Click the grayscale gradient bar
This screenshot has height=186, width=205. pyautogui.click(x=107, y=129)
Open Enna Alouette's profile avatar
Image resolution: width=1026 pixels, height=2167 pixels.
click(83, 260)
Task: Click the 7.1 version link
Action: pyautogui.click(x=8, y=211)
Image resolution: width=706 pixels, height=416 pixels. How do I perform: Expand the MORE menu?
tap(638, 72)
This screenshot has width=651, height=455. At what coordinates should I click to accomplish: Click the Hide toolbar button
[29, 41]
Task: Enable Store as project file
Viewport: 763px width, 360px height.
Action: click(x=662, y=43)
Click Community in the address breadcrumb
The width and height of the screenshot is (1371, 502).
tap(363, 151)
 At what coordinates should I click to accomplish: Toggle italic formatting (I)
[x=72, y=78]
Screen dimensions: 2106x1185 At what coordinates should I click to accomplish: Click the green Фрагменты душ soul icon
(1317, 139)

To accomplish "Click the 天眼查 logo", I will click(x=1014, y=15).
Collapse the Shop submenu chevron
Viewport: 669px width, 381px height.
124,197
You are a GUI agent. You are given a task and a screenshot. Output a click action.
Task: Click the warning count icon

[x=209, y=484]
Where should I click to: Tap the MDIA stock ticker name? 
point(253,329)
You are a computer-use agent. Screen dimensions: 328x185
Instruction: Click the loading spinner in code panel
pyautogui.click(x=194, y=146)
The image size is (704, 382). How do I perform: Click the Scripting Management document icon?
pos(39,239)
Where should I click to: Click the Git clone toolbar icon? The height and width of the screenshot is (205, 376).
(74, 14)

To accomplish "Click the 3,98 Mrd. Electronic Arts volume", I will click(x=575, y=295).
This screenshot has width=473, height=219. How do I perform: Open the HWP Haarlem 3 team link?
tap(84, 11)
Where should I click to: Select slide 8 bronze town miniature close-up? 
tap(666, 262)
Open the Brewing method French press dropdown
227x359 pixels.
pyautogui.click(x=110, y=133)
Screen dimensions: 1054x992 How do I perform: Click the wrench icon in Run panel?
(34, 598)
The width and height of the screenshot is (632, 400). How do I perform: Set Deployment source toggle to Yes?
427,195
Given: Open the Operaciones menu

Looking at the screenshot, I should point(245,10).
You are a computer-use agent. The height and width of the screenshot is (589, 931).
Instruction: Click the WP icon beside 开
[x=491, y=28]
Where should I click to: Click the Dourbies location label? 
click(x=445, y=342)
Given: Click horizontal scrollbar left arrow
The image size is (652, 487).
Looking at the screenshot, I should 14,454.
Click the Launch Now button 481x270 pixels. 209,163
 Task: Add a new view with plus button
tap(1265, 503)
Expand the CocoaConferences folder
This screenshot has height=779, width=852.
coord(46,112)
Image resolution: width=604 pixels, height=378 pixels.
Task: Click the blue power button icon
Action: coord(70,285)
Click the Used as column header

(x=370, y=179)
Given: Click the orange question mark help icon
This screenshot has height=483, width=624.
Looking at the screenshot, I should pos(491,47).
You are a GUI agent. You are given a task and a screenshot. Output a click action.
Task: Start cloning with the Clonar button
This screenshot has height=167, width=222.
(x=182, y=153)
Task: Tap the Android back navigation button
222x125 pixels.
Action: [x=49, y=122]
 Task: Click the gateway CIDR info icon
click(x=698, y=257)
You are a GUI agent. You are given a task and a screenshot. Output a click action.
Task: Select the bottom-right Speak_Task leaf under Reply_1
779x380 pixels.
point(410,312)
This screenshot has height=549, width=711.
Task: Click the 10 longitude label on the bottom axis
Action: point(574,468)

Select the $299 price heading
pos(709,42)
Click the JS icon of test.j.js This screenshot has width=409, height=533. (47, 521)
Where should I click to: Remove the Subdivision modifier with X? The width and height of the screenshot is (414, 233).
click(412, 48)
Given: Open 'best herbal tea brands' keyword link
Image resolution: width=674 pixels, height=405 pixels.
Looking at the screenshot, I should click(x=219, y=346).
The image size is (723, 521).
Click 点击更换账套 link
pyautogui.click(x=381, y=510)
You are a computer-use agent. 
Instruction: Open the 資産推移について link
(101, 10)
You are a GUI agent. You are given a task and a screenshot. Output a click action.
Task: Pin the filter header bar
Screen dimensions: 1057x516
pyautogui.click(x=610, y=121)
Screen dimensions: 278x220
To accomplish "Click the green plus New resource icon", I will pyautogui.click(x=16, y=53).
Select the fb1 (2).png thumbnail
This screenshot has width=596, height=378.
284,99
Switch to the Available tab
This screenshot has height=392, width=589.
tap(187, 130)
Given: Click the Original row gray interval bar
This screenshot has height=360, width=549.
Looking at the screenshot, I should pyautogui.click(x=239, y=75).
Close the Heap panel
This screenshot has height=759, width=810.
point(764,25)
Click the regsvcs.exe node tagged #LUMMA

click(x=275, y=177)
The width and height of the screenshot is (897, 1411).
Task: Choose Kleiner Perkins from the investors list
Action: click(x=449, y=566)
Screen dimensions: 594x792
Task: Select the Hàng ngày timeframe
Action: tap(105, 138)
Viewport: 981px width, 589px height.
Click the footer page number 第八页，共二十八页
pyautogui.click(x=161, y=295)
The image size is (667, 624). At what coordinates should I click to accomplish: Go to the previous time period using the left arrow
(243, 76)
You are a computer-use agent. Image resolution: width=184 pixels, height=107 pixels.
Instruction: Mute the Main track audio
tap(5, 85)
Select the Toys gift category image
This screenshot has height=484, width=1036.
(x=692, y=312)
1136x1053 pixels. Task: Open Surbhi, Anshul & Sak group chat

----

#### [Directions for this task]
Quote every line from the line containing "Instruction: Mute the Main track audio" through the closing line of the listing, including both.

#### [Solution for this task]
Instruction: Mute the Main track audio
tap(5, 85)
Select the Toys gift category image
This screenshot has height=484, width=1036.
(x=692, y=312)
1136x1053 pixels. Task: Open Surbhi, Anshul & Sak group chat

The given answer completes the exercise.